* [Exercise requirements]: Rewrite only the stretch from the line containing "Sue Lawty [Sue Lawty (26 items)] (193, 2181)" through the line containing "October 2016 (174, 1034)", keeping each line in full but scaling every coordinate by 2.3. Round each result to a whole number, with halves rounded up.

++++ Task material ++++

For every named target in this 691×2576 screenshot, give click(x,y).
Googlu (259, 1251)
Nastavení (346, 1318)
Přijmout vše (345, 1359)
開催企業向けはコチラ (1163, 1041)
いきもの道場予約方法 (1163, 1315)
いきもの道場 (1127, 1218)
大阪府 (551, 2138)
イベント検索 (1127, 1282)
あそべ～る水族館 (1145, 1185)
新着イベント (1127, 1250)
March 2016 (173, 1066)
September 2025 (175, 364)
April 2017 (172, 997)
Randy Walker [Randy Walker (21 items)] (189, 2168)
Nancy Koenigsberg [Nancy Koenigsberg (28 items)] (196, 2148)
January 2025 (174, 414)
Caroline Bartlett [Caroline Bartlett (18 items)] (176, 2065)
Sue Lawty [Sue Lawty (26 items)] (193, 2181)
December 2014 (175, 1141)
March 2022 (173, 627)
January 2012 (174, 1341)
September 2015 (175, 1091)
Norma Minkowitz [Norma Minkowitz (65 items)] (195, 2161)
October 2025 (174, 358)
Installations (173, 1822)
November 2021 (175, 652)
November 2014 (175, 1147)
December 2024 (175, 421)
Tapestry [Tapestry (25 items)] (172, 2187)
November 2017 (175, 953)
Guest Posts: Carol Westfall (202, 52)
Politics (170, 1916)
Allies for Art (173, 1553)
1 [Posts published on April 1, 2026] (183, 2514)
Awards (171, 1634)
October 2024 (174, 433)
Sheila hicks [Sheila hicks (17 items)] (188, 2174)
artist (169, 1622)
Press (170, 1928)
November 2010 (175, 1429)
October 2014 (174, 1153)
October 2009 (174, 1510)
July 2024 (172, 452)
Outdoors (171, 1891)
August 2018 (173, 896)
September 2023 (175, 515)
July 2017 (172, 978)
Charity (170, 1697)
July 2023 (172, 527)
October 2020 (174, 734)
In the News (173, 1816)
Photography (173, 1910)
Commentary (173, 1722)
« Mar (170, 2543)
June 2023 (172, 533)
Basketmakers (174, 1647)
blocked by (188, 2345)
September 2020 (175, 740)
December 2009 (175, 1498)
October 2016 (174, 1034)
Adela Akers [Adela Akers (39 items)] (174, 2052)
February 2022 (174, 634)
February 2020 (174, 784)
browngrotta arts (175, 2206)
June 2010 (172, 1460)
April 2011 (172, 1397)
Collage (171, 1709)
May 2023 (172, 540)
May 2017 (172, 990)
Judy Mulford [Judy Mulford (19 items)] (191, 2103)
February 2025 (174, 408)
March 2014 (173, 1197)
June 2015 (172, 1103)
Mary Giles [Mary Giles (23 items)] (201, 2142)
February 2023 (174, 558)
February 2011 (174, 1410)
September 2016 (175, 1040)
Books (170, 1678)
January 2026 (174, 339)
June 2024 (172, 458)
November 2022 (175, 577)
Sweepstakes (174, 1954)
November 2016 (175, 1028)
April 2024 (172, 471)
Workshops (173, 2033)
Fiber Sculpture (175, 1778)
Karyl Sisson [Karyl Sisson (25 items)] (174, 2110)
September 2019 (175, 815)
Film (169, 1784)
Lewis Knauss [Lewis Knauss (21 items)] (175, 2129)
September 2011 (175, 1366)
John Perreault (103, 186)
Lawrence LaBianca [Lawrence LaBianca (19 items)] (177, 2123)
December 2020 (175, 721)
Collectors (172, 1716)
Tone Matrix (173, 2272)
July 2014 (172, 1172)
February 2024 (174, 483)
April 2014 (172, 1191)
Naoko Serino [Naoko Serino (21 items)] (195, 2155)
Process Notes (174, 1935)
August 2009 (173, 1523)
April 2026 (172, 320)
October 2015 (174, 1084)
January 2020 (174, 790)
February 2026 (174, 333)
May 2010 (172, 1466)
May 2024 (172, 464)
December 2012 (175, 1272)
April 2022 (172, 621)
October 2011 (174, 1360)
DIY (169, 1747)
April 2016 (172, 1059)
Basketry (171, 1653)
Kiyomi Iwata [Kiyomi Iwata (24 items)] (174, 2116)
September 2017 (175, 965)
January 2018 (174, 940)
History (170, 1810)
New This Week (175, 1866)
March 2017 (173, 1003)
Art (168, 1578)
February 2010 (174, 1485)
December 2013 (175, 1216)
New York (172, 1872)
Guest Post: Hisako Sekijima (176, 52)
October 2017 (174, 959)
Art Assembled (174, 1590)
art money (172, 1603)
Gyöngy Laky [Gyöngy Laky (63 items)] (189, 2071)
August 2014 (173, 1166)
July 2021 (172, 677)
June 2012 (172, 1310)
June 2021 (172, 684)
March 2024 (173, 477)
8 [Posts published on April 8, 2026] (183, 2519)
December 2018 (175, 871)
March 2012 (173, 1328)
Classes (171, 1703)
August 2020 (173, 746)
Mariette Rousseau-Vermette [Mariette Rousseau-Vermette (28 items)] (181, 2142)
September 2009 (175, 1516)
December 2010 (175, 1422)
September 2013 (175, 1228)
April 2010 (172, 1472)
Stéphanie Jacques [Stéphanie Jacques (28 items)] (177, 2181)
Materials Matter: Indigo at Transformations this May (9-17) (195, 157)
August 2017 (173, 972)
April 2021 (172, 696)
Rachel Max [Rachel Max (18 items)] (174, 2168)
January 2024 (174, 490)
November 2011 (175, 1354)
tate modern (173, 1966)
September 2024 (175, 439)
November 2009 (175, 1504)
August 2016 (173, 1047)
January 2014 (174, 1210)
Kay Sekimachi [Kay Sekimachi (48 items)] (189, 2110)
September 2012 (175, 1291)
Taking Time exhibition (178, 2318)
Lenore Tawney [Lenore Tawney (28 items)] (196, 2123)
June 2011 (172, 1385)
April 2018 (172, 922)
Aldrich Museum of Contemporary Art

++++

* [Correct response]:
Sue Lawty [Sue Lawty (26 items)] (444, 5016)
December 2014 (403, 2624)
March 2022 (398, 1442)
January 2012 (400, 3084)
September 2015 (403, 2509)
Norma Minkowitz [Norma Minkowitz (65 items)] (449, 4970)
October 2025 (400, 823)
Installations (398, 4191)
November 2021 (403, 1500)
November 2014 (403, 2638)
December 2024 (403, 968)
Tapestry [Tapestry (25 items)] (396, 5030)
November 2017 (403, 2192)
Guest Posts: Carol Westfall (465, 120)
Politics (391, 4407)
Allies for Art (398, 3572)
1 [Posts published on April 1, 2026] (421, 5782)
Awards (393, 3758)
October 2024 (400, 996)
Sheila hicks [Sheila hicks (17 items)] (432, 5000)
artist (389, 3731)
Press (391, 4434)
November 2010 (403, 3287)
October 2014 (400, 2652)
October 2009 (400, 3473)
July 2024 (396, 1040)
Outdoors (393, 4349)
August 2018 (398, 2061)
September 2023 (403, 1185)
July 2017 (396, 2249)
Charity (391, 3903)
July 2023 (396, 1212)
October 2020 (400, 1688)
In the News (398, 4177)
Photography (398, 4393)
Commentary (398, 3961)
« Mar (391, 5849)
June 2023 (396, 1226)
Basketmakers (400, 3788)
blocked by (432, 5394)
September 2020 (403, 1702)
December 2009 (403, 3445)
October 2016 (400, 2378)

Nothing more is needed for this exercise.